I've given up on politics....but still I want to sympathize and join one side of this false binary division of right and left, and that side is the left. And yet I can't. While I want to say end the war, I can't join the left because every time I hear a position from the left regarding geo-politics (and the war is one part of that, causes of terrorism another, global capital another), I cringe. I find the arguments presented so uninformed, so basic, so much the product of black and white thinking (the very same black and white thinking Bush evoked when he proclaimed the world as "with us or against us") that I turn my back. I don't turn to the right (who I see in much the same way), but I turn away. If all situations are going to be reduced to political sound bites and instant notoriety, then why bother with politics at all? This rhetorical move I find so distressing will produce no results other than continuation of the same. It is not a solving rhetoric, but rather a glamour rhetoric. A look at me rhetoric. That is, of course, a productive rhetoric, but its productive status has little to nothing to do with "change." Its production is more or less at image, superficial gestures to garner attention. I like that gesture when we are discussion advertising, identity, writing, or theory in general. I find it less interesting when we discuss complex global issues and problems. A contradiction on my part? Probably. But I don’t mind the contradiction, for if I did, I would be denying the levels of complexity which make up all meaning at the meta-level as well. It is working with complexity (networks) that will produce better responses to geo-political issues, not binary divisions of right and wrong.
Replies: 2 comments
If you think that everything you read on the left is uninformed about geopolitics, etc., then perhaps the problem is not in the stars...

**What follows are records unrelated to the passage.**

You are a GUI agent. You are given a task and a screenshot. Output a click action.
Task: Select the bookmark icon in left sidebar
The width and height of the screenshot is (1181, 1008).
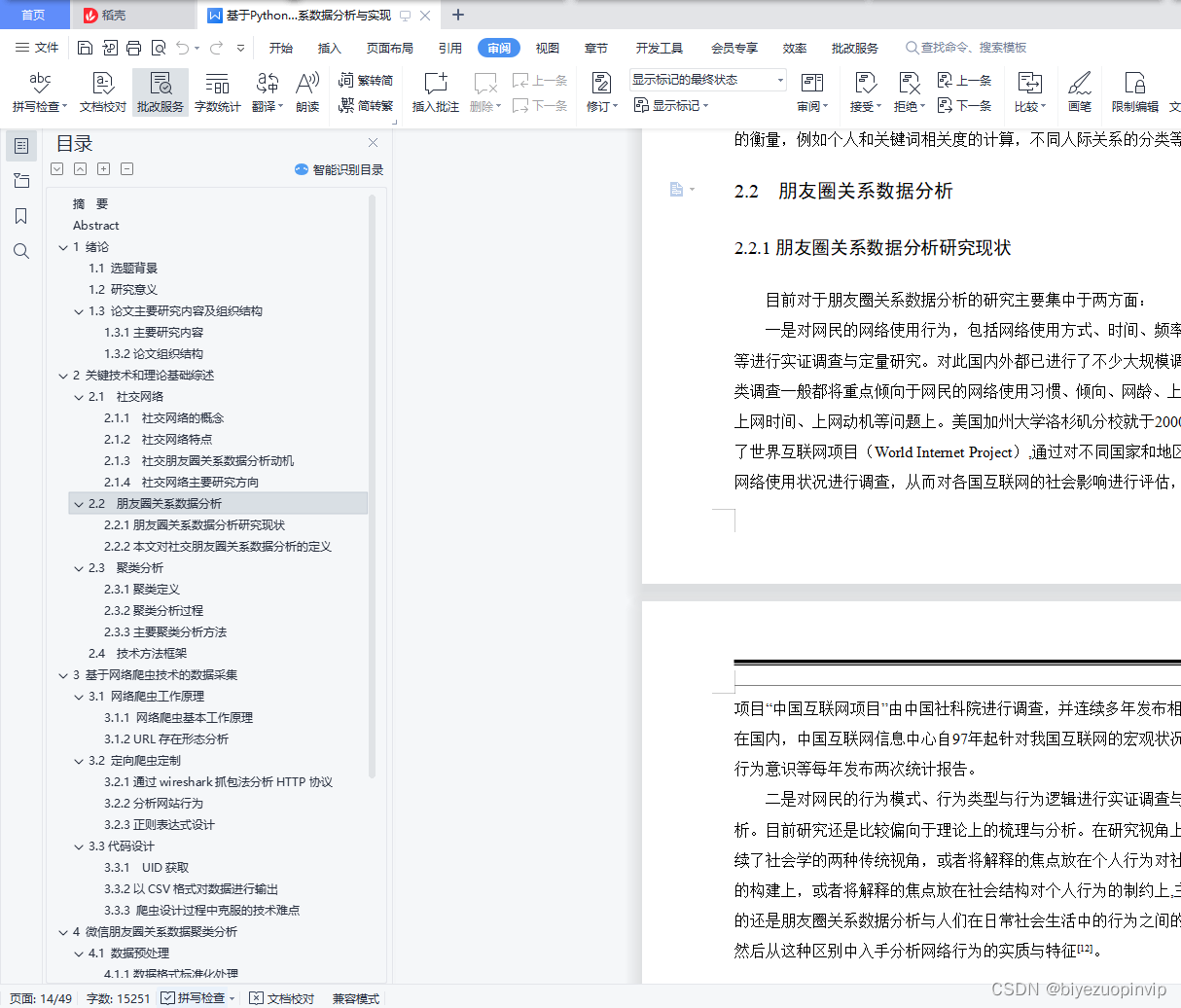pos(21,216)
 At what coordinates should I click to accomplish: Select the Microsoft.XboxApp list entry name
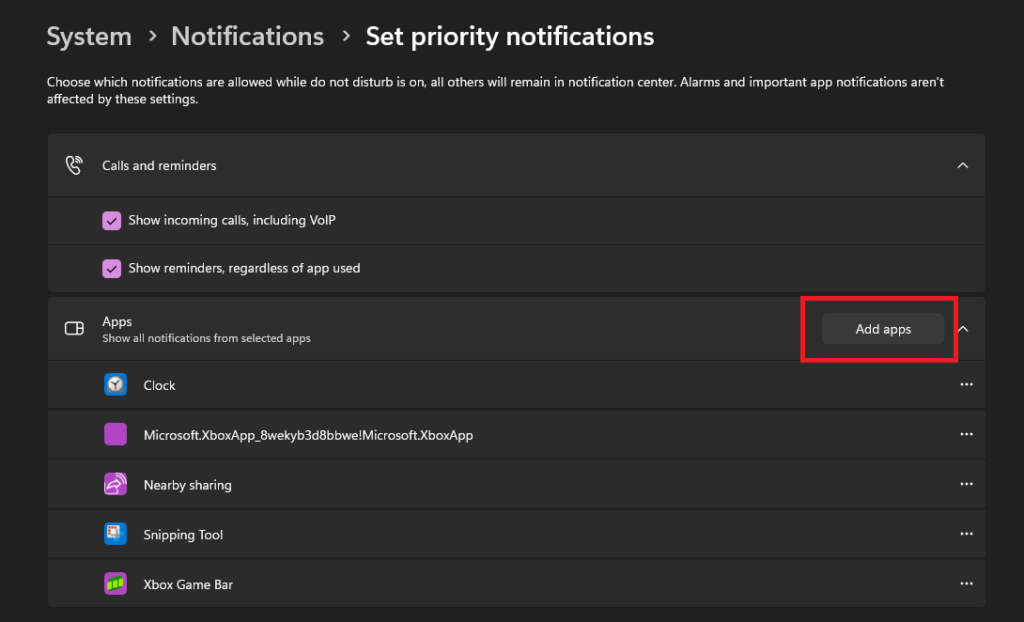coord(308,435)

Posted by Jonathan @ 08/19/2005 09:23 PM EST
I've always thought a large part of the problem with American politics is our two-party system, enforced by legislation which keeps any "minor" parties beaten down, and the winner-take-all electoral college and legislatures. So the us/them blue/red binarism becomes ingrained. Of course, our culture's overall competitive mentality enforces this as well: if you aren't the winner (not a winner) you are a loser. There are some good books on this; I've read one (I'll have to look up the citation) which points out that third parties were much more viable and in fact quite politically effective in the US until the red scares of the 30s and 50s. Post-Perot "reforms" finished the job the red-baiters started.
I think about this more in relation to student writing (the silly notion of "the other side," as if everything is reducable to sides, and to two) than I do politics, since I have more control over the former than the latter.
15 minutes also fails in representation because of its selectivity. Palatable causes get their time. But fringe stuff remains in the dark.